The comparison of the total oil production of allocating 18 MMscf gas to 20 wells by different heuristic algorithms (Mahdiani 2013)

For comparing the speed of these algorithms he did not compare the runtime of the optimizers, because it depends on the used computer and its internal hardware and software configuration. Instead he compared the number of fitness function evaluation. Figure 4.6 shows the number of fitness function evaluation of different algorithms.

Fig. 4.6
figure 6

The comparison of the total amount of fitness function evaluation of the heuristic algorithms in allocating 18 MMscf of gas to 20 wells (Mahdiani 2013)

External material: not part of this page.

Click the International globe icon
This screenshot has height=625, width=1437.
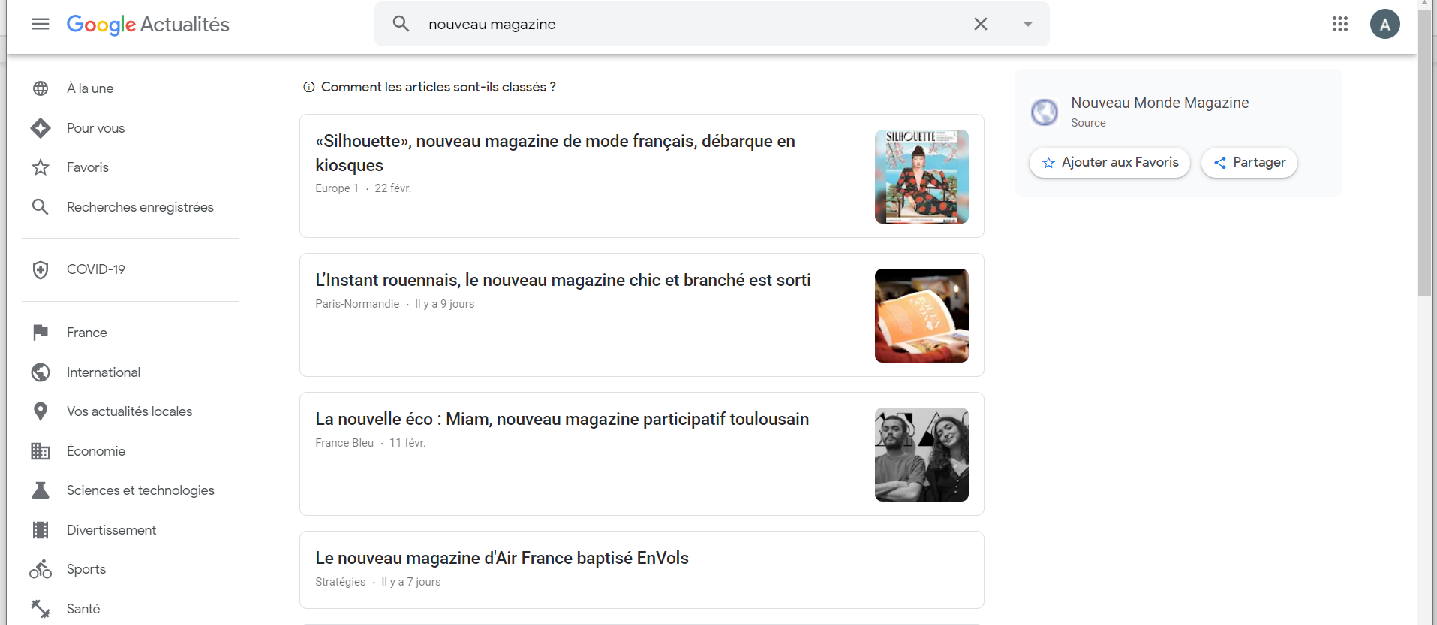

In most of the considered cases Mahdiani saw the huge number of fitness function evaluation of the simulated annealing in comparison to other algorithms. In addition to the above factors, he considered another factor called optimizer speed. This showed the average amount of fitness function improvement by the number of fitness function evaluation (Fig. 4.7).

Fig. 4.7
figure 7

The comparison of the optimizer speed of the heuristic algorithms in allocating 18 MMscf of gas to 20 wells (Mahdiani 2013)

Mahdiani also changed the number of wells and maximum amount of available lift gas and repeated his calculation to see the application of the optimization algorithms in different conditions.